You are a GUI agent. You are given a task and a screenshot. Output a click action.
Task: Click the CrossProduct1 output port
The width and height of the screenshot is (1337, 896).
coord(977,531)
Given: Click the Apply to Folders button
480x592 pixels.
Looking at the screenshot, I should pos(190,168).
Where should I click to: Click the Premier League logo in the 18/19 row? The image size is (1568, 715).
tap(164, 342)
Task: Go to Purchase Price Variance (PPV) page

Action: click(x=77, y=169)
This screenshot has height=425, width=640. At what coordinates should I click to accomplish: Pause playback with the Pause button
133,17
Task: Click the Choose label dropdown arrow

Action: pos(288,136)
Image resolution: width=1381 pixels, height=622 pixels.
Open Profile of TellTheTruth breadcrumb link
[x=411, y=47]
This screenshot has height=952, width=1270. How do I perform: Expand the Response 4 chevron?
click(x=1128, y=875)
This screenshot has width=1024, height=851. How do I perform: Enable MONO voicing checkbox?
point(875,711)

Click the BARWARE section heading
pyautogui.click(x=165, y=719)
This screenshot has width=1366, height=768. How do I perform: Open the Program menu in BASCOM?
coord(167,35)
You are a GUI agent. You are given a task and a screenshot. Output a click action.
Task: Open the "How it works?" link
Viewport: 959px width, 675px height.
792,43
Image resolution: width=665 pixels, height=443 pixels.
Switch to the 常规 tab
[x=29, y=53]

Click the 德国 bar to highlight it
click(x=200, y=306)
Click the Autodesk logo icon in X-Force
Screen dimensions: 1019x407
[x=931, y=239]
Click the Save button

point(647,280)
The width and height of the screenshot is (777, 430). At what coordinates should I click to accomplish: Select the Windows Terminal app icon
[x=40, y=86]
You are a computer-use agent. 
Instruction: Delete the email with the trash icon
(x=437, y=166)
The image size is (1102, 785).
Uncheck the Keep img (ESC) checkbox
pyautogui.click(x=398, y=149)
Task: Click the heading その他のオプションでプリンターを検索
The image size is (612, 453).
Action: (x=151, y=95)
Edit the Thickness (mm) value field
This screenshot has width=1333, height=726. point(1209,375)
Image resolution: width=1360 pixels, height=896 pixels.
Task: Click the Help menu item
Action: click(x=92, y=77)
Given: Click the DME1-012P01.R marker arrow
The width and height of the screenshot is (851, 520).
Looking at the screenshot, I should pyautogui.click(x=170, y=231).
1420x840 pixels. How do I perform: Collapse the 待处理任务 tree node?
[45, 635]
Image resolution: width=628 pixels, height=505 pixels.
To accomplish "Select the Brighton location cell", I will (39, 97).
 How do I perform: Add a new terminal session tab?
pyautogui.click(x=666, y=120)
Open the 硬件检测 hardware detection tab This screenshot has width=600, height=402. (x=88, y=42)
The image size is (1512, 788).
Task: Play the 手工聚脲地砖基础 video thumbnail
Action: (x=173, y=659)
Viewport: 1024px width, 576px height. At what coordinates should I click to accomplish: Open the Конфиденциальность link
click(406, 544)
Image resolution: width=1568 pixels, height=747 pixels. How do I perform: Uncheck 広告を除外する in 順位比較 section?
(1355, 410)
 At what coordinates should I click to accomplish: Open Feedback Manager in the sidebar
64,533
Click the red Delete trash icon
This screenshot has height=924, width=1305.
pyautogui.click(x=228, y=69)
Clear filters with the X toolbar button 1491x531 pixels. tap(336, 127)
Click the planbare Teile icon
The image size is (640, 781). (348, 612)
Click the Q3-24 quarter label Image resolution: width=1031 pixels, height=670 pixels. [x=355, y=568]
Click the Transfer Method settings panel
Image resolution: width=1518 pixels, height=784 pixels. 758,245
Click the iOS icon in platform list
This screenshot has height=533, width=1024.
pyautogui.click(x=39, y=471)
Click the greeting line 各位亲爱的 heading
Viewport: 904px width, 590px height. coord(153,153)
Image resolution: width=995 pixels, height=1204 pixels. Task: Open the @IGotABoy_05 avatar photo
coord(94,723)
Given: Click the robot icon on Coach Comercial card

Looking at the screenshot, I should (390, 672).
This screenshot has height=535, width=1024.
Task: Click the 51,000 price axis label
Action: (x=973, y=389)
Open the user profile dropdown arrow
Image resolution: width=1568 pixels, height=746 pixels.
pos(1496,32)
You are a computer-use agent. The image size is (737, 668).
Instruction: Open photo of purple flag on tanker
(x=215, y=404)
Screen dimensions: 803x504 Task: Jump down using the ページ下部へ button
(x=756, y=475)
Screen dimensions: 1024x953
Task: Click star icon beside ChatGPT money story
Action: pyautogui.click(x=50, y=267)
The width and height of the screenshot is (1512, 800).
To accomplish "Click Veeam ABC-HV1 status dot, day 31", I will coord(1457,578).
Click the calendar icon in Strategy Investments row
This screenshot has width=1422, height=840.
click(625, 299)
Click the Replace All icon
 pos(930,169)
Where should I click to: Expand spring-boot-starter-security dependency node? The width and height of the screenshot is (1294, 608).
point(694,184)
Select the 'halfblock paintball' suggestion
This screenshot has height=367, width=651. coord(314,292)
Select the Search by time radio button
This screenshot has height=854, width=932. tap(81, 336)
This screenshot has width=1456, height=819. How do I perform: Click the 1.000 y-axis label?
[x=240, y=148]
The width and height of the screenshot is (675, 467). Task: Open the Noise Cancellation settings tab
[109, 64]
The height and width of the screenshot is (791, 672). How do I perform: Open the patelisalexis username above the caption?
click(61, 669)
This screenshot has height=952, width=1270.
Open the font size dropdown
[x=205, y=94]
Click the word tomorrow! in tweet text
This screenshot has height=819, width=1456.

▶ _WHAT IS BEING ASKED_: In full and without alteration, retype the entries above.

▶ _RESULT OF THIS TASK_:
You are a GUI agent. You are given a task and a screenshot. Output a click action.
Task: Click the CrossProduct1 output port
The width and height of the screenshot is (1337, 896).
coord(977,531)
Given: Click the Apply to Folders button
480x592 pixels.
Looking at the screenshot, I should pos(190,168).
Where should I click to: Click the Premier League logo in the 18/19 row? The image size is (1568, 715).
tap(164, 342)
Task: Go to Purchase Price Variance (PPV) page

Action: click(x=77, y=169)
This screenshot has height=425, width=640. At what coordinates should I click to accomplish: Pause playback with the Pause button
133,17
Task: Click the Choose label dropdown arrow

Action: pos(288,136)
Image resolution: width=1381 pixels, height=622 pixels.
Open Profile of TellTheTruth breadcrumb link
[x=411, y=47]
This screenshot has height=952, width=1270. How do I perform: Expand the Response 4 chevron?
click(x=1128, y=875)
This screenshot has width=1024, height=851. How do I perform: Enable MONO voicing checkbox?
point(875,711)

Click the BARWARE section heading
pyautogui.click(x=165, y=719)
This screenshot has width=1366, height=768. How do I perform: Open the Program menu in BASCOM?
coord(167,35)
You are a GUI agent. You are given a task and a screenshot. Output a click action.
Task: Open the "How it works?" link
Viewport: 959px width, 675px height.
792,43
Image resolution: width=665 pixels, height=443 pixels.
Switch to the 常规 tab
[x=29, y=53]

Click the 德国 bar to highlight it
click(x=200, y=306)
Click the Autodesk logo icon in X-Force
Screen dimensions: 1019x407
[x=931, y=239]
Click the Save button

point(647,280)
The width and height of the screenshot is (777, 430). At what coordinates should I click to accomplish: Select the Windows Terminal app icon
[x=40, y=86]
You are a computer-use agent. 
Instruction: Delete the email with the trash icon
(x=437, y=166)
The image size is (1102, 785).
Uncheck the Keep img (ESC) checkbox
pyautogui.click(x=398, y=149)
Task: Click the heading その他のオプションでプリンターを検索
The image size is (612, 453).
Action: (x=151, y=95)
Edit the Thickness (mm) value field
This screenshot has width=1333, height=726. point(1209,375)
Image resolution: width=1360 pixels, height=896 pixels.
Task: Click the Help menu item
Action: click(x=92, y=77)
Given: Click the DME1-012P01.R marker arrow
The width and height of the screenshot is (851, 520).
Looking at the screenshot, I should pyautogui.click(x=170, y=231).
1420x840 pixels. How do I perform: Collapse the 待处理任务 tree node?
[45, 635]
Image resolution: width=628 pixels, height=505 pixels.
To accomplish "Select the Brighton location cell", I will (39, 97).
 How do I perform: Add a new terminal session tab?
pyautogui.click(x=666, y=120)
Open the 硬件检测 hardware detection tab This screenshot has width=600, height=402. (x=88, y=42)
The image size is (1512, 788).
Task: Play the 手工聚脲地砖基础 video thumbnail
Action: (x=173, y=659)
Viewport: 1024px width, 576px height. At what coordinates should I click to accomplish: Open the Конфиденциальность link
click(406, 544)
Image resolution: width=1568 pixels, height=747 pixels. How do I perform: Uncheck 広告を除外する in 順位比較 section?
(1355, 410)
 At what coordinates should I click to accomplish: Open Feedback Manager in the sidebar
64,533
Click the red Delete trash icon
This screenshot has height=924, width=1305.
pyautogui.click(x=228, y=69)
Clear filters with the X toolbar button 1491x531 pixels. tap(336, 127)
Click the planbare Teile icon
The image size is (640, 781). (348, 612)
Click the Q3-24 quarter label Image resolution: width=1031 pixels, height=670 pixels. [x=355, y=568]
Click the Transfer Method settings panel
Image resolution: width=1518 pixels, height=784 pixels. 758,245
Click the iOS icon in platform list
This screenshot has height=533, width=1024.
pyautogui.click(x=39, y=471)
Click the greeting line 各位亲爱的 heading
Viewport: 904px width, 590px height. coord(153,153)
Image resolution: width=995 pixels, height=1204 pixels. Task: Open the @IGotABoy_05 avatar photo
coord(94,723)
Given: Click the robot icon on Coach Comercial card

Looking at the screenshot, I should (390, 672).
This screenshot has height=535, width=1024.
Task: Click the 51,000 price axis label
Action: (x=973, y=389)
Open the user profile dropdown arrow
Image resolution: width=1568 pixels, height=746 pixels.
pos(1496,32)
You are a computer-use agent. The image size is (737, 668).
Instruction: Open photo of purple flag on tanker
(x=215, y=404)
Screen dimensions: 803x504 Task: Jump down using the ページ下部へ button
(x=756, y=475)
Screen dimensions: 1024x953
Task: Click star icon beside ChatGPT money story
Action: pyautogui.click(x=50, y=267)
The width and height of the screenshot is (1512, 800).
To accomplish "Click Veeam ABC-HV1 status dot, day 31", I will coord(1457,578).
Click the calendar icon in Strategy Investments row
This screenshot has width=1422, height=840.
click(625, 299)
Click the Replace All icon
 pos(930,169)
Where should I click to: Expand spring-boot-starter-security dependency node? The width and height of the screenshot is (1294, 608).
point(694,184)
Select the 'halfblock paintball' suggestion
This screenshot has height=367, width=651. coord(314,292)
Select the Search by time radio button
This screenshot has height=854, width=932. tap(81, 336)
This screenshot has width=1456, height=819. How do I perform: Click the 1.000 y-axis label?
[x=240, y=148]
The width and height of the screenshot is (675, 467). Task: Open the Noise Cancellation settings tab
[109, 64]
The height and width of the screenshot is (791, 672). How do I perform: Open the patelisalexis username above the caption?
click(61, 669)
This screenshot has height=952, width=1270.
Open the font size dropdown
[x=205, y=94]
Click the word tomorrow! in tweet text
This screenshot has height=819, width=1456.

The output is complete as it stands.